Archiving Tweets - Technical
Twitter has an amazing amount of data and there's no end to the number of ideas a coffee-fuelled mind can come up with to take advantage of that data. One of the greatest advantages of Twitter – its immediacy, its currency, its of-the-moment-ness – is, however, also one of the drawbacks. It is very easy to find out what people are thinking about now, yesterday or a few days ago but trying to find something from more than a week ago is surprisingly tricky. The standard, unauthenticated search only returns the last 7 days of results, beyond that, there's nothing. You can get around this by building custom applications which authenticate themselves correctly with Twitter and provide a level of traceability but that's quite tricky.
The easiest way to archive search results for your own personal use is actually surprisingly simple. Every search results page includes an RSS feed link1. This will be updated everytime there are new results. Simply subscribe to this feed with a feed reader (Google Reader is simple and free) and your results will be archived permanently. This is great if you're searching for personal interest stuff but doesn't work so well if you want to share the results with the public.
This was the problem I was presented with when I was asked to build a tweet-archiving mechanism for Museum140's Museum Memories (#MusMem) project. Jenni wanted some kind of system that would grab search results, keep them permanently and display them nicely. I didn't want to create a fully OAuth-enabled, authenticated search system simply because that seemed like more work than should really be necessary for such a simple job. Instead, I went down the RSS route, grabbing the results every 10 minutes and storing them in a database using RSSIngest by Daniel Iversen. The system stores the unique ID of each Tweet along with the time it was tweeted and the search term used to find it. The first time a tweet is displayed, a request is made to the Twitter interface to ask for all the details, not only of the tweet, but also of the user who tweeted it. These are then stored in the database as well. This way, we don't make too many calls to Twitter and we don't get blocked.
If you want your own Tweet Archive, I've put the code on GitHub for anyone to use. It requires PHP, MySQL and, ideally, a techie-type to set it up.
Archiving Tweets - Non-technical
With the technical side out of the way, we're left with the human issues to deal with. If you're automatically saving all results with a particular phrase, all a malicious person needs to do is include that phrase in a spam-filled tweet or one with inappropriate language and suddenly, it's on your site, too. If you aren't going to individually approve each tweet before it is saved, you must keep a vigilant eye on it.
The other thing which has turned out to be a problem is the Signal-to-Noise ratio. When we initially decided on the hashtag #MusMem, nobody else was using it. To use Social Media parlance, there was no hashtag collision. The idea was to encourage people to use it when they wanted their memories stored in the MemoryBank.
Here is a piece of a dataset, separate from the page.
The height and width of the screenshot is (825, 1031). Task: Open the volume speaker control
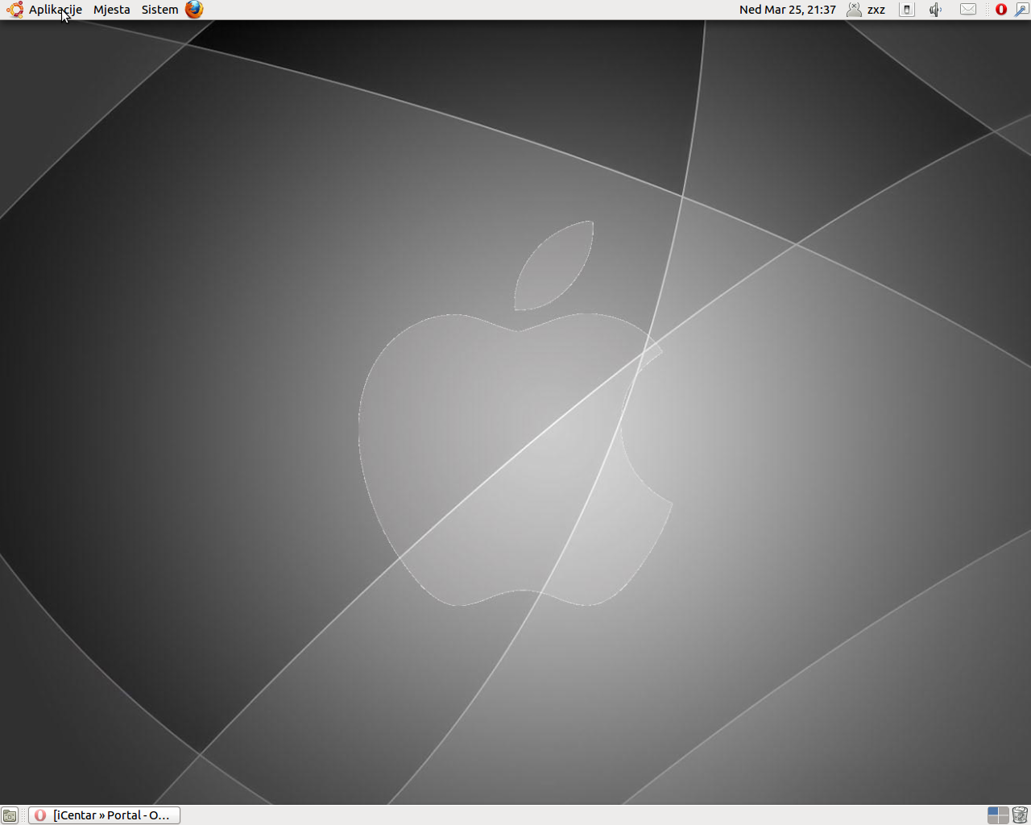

Unfortunately, it is now being used by anyone tweeting anything related to Museums and Memories. This is particularly troublesome at the moment as this month is International Museum month, one of the themes of which is ‘Memory’ (which is why we built the MemoryBank in the first place). This means that the permanent memories we want stored (the Signal) are getting lost in the morass of generic Museum Memories (the Noise). There is no way to solve this problem algorithmically. If we are to thin it down, we actually need to manually edit the several thousand entries stored.
If anyone can think of a solution to this issue, please let everybody know – the world needs you.